We returned on Friday and had a Tom and a bunch of hens come up behind our blind. My sons eyes popped out of his head when the tom began gobbling about 10 yards away. Unfortunately they all passed behind us and no shot was offered. We did peak out the rear window and it was an awesome sight. I think there were 6 birds behind us. My son was very excited and couldnt wait for Saturday. When morning came we were back in the blind again. However, this was after a night of torrid rainfall and the entire area was under at least an inch of water. No matter, we sat in the blind til about 11 seeing nothing. That afternoon, much like the previous day, we had a group come in close. This time in front of us. A very nice Tom was with the hens and strutting when he dropped out of strut at about 15 yards away and left the hens. QUICKLY. We soon found out why. Another Tom came strutting in to the area and went directly toward the first Tom. He stayed there for a minute then came back toward us as the hens walked pass us to our left. I gave my son his gun and clicked off the safety. Well the bird heard the click and that was all she wrote. Goodbye Tommy and that ended the third day.


----------



## BowBuck2 (Apr 25, 2011)

Day 4 (EASTER)
After watching my son scoot around the house looking for Easter eggs, then running out in the yard to find a few more left by the Big Bunny himself I asked Devin when he wanted to head back out. His answer was ....Now dad. So off we went. Nothing at all unti about 2pm.
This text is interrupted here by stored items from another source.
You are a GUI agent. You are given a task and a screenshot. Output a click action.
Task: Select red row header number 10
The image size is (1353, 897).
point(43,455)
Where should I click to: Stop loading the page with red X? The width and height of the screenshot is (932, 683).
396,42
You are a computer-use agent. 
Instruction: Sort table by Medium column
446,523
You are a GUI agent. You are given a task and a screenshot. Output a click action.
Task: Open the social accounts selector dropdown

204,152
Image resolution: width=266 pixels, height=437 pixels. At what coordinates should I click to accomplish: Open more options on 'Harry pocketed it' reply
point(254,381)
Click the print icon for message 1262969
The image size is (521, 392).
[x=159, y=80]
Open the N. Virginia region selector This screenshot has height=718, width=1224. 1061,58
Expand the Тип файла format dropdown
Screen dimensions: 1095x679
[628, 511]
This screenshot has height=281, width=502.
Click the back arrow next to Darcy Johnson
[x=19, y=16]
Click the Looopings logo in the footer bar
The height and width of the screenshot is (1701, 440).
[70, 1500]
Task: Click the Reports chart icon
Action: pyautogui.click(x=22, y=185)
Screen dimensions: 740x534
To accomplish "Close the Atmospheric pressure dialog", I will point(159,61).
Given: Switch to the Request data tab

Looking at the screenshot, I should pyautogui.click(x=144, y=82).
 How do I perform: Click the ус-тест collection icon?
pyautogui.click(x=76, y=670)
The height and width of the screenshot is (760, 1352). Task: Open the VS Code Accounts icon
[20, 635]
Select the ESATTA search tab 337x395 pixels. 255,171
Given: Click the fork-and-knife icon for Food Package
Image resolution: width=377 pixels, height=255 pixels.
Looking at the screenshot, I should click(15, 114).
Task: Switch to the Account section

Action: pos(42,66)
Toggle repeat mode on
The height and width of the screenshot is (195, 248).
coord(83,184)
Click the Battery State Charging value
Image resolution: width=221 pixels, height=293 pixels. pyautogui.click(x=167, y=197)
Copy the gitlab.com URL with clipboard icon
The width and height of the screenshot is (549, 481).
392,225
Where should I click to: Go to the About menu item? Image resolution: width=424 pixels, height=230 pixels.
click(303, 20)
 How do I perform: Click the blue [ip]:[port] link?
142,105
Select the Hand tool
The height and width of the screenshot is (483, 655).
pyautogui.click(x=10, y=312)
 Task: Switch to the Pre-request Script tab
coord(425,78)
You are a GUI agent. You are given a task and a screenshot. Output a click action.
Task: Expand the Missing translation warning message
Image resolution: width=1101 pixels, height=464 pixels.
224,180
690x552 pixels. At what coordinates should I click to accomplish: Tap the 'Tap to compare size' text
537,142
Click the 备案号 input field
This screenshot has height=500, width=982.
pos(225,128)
About then a hen walked by the blind and as I handed my son his gun the hen saw me move. Goodbye. My son was so mad at me. Now I had been told I shouldn't shoot through the screens of a blind as they may catch on fire. But looking at my son sitting way in the back corner of the blind and the window being at least 3 feet from where the barrel would be, I decided to put the screens up. By 3 or 3:30 my son was frustrated. His weekend was coming to an end and he hadn't had a shot. I tried telling him that hunters can go years without getting a shot, but he wanted to leave. He grabbed the zipper on the flap and started opening it.


----------



## BowBuck2 (Apr 25, 2011)

THIS IS WHERE IT GETS UNREAL. I am not an experienced turkey hunter but I have hunted whitetails for 35 years and what was about to happen told me the next hour was blown.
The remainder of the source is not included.